§ Document section:
::::
The results of the two and a half year study have been published in Nature on-line today.
Study co-author, University of Otago research fellow from the Department of Psychology, Anatomy and Structural Biology, Dr Andrew Clarkson, says human trials using drug compounds, known to enhance cognition that are currently being trialled in people with learning difficulties, could potentially begin within two years.
In the first study of its kind, Dr Clarkson and his colleagues found that the compound, when administered to mice via a slow-release pump implanted under the skin over a six week period, would re-activate neurons in the brain responsible for limb function. The neurons initially appeared to be dead or dormant after a stroke.
Treatment of the mice was begun three days after the stroke event, which in human terms equates to about three weeks.
The researchers needed to wait until the initial stroke event was over and the damaged areas surrounding the stroke site had settled into a state of dormancy before administering the compound.
::::
§ Records supplied:
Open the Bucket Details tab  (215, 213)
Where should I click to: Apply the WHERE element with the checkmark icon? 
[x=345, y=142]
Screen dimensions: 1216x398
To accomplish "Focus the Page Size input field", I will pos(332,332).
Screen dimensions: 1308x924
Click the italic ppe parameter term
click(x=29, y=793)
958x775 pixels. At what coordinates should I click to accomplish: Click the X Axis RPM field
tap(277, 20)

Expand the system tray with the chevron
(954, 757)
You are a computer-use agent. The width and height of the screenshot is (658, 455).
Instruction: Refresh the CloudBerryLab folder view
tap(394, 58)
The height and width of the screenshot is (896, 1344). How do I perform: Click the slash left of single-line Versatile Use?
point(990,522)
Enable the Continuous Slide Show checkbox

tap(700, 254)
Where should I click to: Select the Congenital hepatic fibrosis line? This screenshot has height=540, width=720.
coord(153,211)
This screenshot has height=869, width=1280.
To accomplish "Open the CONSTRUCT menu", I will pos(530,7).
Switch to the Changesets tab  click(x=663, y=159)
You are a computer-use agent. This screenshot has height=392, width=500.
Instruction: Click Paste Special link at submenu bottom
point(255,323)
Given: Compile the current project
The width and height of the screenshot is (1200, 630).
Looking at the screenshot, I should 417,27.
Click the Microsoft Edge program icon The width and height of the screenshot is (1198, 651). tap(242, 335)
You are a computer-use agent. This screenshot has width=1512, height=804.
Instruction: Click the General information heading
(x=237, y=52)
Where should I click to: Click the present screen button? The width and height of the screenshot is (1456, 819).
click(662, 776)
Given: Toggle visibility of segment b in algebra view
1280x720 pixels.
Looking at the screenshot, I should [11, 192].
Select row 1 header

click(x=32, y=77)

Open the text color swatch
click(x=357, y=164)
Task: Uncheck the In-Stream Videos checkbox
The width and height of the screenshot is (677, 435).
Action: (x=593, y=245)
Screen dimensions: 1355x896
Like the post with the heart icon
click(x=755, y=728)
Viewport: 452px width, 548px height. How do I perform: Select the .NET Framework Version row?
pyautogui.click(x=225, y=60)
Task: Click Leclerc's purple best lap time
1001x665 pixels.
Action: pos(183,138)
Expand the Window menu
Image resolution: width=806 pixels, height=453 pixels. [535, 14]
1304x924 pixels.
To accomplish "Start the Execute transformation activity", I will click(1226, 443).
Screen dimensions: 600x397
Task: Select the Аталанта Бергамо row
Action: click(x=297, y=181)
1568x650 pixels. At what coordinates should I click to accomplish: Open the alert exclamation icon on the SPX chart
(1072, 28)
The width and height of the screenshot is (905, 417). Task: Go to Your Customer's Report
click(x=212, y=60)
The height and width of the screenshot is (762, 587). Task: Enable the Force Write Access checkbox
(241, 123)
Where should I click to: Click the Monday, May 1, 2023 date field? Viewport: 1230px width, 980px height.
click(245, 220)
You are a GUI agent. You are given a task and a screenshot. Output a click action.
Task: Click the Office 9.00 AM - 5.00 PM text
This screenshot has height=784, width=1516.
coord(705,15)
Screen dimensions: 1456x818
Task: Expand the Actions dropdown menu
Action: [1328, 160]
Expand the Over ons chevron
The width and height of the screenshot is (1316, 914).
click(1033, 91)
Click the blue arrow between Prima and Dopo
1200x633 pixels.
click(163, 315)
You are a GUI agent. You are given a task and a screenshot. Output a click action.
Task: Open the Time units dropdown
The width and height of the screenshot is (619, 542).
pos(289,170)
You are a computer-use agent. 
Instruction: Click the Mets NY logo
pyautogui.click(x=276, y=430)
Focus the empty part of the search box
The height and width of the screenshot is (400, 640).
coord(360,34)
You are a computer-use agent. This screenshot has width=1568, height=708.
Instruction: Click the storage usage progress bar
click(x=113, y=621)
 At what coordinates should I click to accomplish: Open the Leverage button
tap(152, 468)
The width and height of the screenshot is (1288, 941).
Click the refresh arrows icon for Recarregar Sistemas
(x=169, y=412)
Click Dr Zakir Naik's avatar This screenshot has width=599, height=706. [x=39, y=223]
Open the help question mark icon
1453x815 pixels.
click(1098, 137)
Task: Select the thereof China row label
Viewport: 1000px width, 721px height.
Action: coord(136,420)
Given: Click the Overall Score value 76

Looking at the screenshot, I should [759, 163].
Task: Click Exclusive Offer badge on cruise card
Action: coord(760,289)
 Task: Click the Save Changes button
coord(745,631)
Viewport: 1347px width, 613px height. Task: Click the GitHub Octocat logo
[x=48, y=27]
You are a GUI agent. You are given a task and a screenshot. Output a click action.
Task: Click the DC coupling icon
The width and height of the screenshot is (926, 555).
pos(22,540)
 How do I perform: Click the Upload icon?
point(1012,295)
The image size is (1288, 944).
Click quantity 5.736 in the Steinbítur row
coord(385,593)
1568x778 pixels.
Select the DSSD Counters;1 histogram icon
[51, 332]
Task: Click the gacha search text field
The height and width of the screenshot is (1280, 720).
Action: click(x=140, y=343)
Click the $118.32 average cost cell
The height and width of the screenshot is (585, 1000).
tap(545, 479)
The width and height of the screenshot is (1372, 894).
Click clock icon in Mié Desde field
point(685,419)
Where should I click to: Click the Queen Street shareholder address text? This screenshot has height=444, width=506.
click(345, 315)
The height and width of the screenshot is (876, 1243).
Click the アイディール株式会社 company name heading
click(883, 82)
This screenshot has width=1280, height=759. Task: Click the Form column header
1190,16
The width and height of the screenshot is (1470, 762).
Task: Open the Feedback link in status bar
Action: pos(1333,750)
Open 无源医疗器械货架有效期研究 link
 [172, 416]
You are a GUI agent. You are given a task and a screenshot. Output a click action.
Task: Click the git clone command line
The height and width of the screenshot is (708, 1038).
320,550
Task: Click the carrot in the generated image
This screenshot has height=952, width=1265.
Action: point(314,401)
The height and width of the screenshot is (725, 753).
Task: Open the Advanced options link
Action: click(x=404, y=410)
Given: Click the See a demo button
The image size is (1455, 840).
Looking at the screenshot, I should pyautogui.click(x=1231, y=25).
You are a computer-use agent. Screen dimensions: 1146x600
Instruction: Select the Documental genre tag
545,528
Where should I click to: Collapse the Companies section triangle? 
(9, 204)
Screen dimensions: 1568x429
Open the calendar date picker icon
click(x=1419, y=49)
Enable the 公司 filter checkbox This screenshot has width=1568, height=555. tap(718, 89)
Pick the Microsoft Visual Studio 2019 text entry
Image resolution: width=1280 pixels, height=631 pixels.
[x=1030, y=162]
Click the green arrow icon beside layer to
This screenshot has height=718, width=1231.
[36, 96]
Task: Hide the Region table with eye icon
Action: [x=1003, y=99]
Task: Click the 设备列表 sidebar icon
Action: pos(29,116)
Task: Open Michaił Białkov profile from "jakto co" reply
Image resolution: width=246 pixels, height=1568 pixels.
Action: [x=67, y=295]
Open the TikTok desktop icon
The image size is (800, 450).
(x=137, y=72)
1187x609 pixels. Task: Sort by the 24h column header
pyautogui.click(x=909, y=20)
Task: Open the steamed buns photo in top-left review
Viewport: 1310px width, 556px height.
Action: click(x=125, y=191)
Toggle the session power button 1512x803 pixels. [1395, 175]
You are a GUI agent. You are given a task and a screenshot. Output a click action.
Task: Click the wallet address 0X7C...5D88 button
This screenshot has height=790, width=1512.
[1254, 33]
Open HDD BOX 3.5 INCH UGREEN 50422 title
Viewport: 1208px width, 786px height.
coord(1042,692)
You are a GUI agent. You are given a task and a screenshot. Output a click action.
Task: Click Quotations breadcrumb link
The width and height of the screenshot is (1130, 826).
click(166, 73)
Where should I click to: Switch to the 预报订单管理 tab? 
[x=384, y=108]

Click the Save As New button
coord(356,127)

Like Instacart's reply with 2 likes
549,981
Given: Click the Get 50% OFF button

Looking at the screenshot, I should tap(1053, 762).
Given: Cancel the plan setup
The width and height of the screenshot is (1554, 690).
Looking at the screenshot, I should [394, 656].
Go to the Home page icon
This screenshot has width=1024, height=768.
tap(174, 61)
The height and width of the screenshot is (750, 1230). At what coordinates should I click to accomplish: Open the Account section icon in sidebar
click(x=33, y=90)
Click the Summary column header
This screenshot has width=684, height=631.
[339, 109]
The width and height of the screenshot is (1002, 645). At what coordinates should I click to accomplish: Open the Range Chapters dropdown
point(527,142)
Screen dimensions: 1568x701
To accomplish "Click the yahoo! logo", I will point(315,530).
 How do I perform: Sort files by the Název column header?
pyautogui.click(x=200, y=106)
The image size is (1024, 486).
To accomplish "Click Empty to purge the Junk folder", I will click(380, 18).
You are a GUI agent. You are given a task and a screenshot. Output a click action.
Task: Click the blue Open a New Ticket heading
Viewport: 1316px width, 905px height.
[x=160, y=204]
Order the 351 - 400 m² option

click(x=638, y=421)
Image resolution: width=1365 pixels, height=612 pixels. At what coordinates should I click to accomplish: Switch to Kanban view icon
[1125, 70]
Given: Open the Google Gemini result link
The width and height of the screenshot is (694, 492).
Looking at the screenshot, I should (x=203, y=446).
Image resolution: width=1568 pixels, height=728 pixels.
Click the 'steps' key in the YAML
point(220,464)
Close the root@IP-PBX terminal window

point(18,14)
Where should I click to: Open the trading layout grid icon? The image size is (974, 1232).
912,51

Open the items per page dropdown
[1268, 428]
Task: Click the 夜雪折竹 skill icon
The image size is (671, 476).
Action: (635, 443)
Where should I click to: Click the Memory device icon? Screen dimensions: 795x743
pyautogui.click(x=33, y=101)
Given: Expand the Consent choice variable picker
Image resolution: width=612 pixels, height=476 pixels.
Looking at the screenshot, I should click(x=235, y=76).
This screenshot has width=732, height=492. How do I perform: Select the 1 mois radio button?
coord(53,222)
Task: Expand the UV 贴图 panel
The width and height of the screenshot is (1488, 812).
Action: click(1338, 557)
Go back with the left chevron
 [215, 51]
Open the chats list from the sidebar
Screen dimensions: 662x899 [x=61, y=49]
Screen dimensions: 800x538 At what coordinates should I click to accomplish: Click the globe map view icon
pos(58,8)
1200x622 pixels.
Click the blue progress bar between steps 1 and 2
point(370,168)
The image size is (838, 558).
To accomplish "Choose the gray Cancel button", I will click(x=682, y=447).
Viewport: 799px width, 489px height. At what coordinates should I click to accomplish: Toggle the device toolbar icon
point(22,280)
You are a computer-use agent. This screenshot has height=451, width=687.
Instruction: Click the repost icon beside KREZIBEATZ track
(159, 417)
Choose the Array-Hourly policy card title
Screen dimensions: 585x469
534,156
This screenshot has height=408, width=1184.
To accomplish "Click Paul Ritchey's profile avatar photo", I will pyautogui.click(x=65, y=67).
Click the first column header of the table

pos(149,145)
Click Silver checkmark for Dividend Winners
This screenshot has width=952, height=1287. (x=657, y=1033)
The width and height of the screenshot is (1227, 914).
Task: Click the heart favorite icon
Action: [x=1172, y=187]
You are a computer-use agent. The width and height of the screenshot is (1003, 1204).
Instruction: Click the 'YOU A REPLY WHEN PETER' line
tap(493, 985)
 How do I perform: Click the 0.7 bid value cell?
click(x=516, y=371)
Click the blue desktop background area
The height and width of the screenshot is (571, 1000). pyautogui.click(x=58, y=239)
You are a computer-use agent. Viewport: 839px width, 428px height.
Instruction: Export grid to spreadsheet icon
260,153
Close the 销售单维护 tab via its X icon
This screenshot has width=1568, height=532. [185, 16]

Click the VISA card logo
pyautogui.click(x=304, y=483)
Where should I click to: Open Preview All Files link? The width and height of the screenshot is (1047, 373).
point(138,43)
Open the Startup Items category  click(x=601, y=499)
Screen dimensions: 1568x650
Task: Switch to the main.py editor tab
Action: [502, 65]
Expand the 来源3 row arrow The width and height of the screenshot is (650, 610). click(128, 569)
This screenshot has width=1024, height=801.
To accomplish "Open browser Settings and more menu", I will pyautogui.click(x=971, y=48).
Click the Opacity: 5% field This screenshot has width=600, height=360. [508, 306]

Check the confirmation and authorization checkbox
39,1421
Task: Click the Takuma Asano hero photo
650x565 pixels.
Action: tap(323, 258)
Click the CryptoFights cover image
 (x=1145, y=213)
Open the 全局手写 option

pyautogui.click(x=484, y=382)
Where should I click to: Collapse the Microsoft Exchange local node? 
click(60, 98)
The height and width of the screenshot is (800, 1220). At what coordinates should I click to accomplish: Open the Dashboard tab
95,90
::::
§ List of tasks:
1. According to the passage on the stroke study, how long after the stroke was treatment of the mice begun?
2. List every length of time mentioned in the passage on the stroke study.
The records are not used in any of these tasks.

§ Task responses:
1. Three days after the stroke event

2.
Two and a half years
Two years
Six weeks
Three days
Three weeks